■ **Directions**: The records appear below. Repeat them exactly.

======

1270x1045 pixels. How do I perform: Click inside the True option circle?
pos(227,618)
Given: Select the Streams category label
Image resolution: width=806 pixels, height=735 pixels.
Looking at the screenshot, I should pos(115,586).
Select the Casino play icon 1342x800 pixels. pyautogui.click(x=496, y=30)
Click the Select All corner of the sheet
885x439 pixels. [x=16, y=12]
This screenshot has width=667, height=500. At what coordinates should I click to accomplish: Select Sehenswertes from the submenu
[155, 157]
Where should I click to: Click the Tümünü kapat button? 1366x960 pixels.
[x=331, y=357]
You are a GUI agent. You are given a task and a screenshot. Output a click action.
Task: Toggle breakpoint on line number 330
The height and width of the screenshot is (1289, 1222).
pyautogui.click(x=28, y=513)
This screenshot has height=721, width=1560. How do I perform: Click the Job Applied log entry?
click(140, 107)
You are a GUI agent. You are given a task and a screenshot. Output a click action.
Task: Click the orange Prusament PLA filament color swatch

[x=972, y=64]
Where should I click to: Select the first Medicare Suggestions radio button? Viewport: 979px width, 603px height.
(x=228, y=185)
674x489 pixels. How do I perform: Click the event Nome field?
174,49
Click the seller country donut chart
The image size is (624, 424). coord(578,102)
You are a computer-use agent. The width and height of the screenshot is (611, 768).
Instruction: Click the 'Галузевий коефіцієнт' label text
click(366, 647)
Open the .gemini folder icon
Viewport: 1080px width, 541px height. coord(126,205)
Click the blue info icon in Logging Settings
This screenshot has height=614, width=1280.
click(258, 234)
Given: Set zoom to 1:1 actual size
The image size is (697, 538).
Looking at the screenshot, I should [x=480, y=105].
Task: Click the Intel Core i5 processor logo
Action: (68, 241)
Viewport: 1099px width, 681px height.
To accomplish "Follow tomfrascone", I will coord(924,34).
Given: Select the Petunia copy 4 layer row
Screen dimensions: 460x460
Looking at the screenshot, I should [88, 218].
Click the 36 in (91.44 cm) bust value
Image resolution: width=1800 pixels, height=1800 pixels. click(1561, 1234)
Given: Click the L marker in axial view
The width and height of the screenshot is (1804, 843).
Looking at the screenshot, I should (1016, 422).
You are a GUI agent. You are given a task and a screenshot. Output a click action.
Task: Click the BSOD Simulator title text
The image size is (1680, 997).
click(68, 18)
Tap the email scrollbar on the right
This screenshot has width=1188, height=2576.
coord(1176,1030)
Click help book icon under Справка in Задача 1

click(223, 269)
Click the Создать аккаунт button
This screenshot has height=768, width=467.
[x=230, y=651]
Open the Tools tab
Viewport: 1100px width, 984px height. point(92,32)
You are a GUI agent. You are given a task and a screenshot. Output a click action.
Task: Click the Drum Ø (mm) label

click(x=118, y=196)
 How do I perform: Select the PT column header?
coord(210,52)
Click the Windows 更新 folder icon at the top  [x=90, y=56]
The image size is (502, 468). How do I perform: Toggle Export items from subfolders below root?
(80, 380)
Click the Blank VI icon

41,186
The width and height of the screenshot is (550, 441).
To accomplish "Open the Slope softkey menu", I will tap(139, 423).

======

■ **Solution for this exercise**:
1270x1045 pixels. How do I perform: Click inside the True option circle?
pos(227,618)
Given: Select the Streams category label
Image resolution: width=806 pixels, height=735 pixels.
Looking at the screenshot, I should pos(115,586).
Select the Casino play icon 1342x800 pixels. pyautogui.click(x=496, y=30)
Click the Select All corner of the sheet
885x439 pixels. [x=16, y=12]
This screenshot has width=667, height=500. At what coordinates should I click to accomplish: Select Sehenswertes from the submenu
[155, 157]
Where should I click to: Click the Tümünü kapat button? 1366x960 pixels.
[x=331, y=357]
You are a GUI agent. You are given a task and a screenshot. Output a click action.
Task: Toggle breakpoint on line number 330
The height and width of the screenshot is (1289, 1222).
pyautogui.click(x=28, y=513)
This screenshot has height=721, width=1560. How do I perform: Click the Job Applied log entry?
click(140, 107)
You are a GUI agent. You are given a task and a screenshot. Output a click action.
Task: Click the orange Prusament PLA filament color swatch

[x=972, y=64]
Where should I click to: Select the first Medicare Suggestions radio button? Viewport: 979px width, 603px height.
(x=228, y=185)
674x489 pixels. How do I perform: Click the event Nome field?
174,49
Click the seller country donut chart
The image size is (624, 424). coord(578,102)
You are a computer-use agent. The width and height of the screenshot is (611, 768).
Instruction: Click the 'Галузевий коефіцієнт' label text
click(366, 647)
Open the .gemini folder icon
Viewport: 1080px width, 541px height. coord(126,205)
Click the blue info icon in Logging Settings
This screenshot has height=614, width=1280.
click(258, 234)
Given: Set zoom to 1:1 actual size
The image size is (697, 538).
Looking at the screenshot, I should [x=480, y=105].
Task: Click the Intel Core i5 processor logo
Action: (68, 241)
Viewport: 1099px width, 681px height.
To accomplish "Follow tomfrascone", I will coord(924,34).
Given: Select the Petunia copy 4 layer row
Screen dimensions: 460x460
Looking at the screenshot, I should [88, 218].
Click the 36 in (91.44 cm) bust value
Image resolution: width=1800 pixels, height=1800 pixels. click(1561, 1234)
Given: Click the L marker in axial view
The width and height of the screenshot is (1804, 843).
Looking at the screenshot, I should (1016, 422).
You are a GUI agent. You are given a task and a screenshot. Output a click action.
Task: Click the BSOD Simulator title text
The image size is (1680, 997).
click(68, 18)
Tap the email scrollbar on the right
This screenshot has width=1188, height=2576.
coord(1176,1030)
Click help book icon under Справка in Задача 1

click(223, 269)
Click the Создать аккаунт button
This screenshot has height=768, width=467.
[x=230, y=651]
Open the Tools tab
Viewport: 1100px width, 984px height. point(92,32)
You are a GUI agent. You are given a task and a screenshot. Output a click action.
Task: Click the Drum Ø (mm) label

click(x=118, y=196)
 How do I perform: Select the PT column header?
coord(210,52)
Click the Windows 更新 folder icon at the top  [x=90, y=56]
The image size is (502, 468). How do I perform: Toggle Export items from subfolders below root?
(80, 380)
Click the Blank VI icon

41,186
The width and height of the screenshot is (550, 441).
To accomplish "Open the Slope softkey menu", I will tap(139, 423).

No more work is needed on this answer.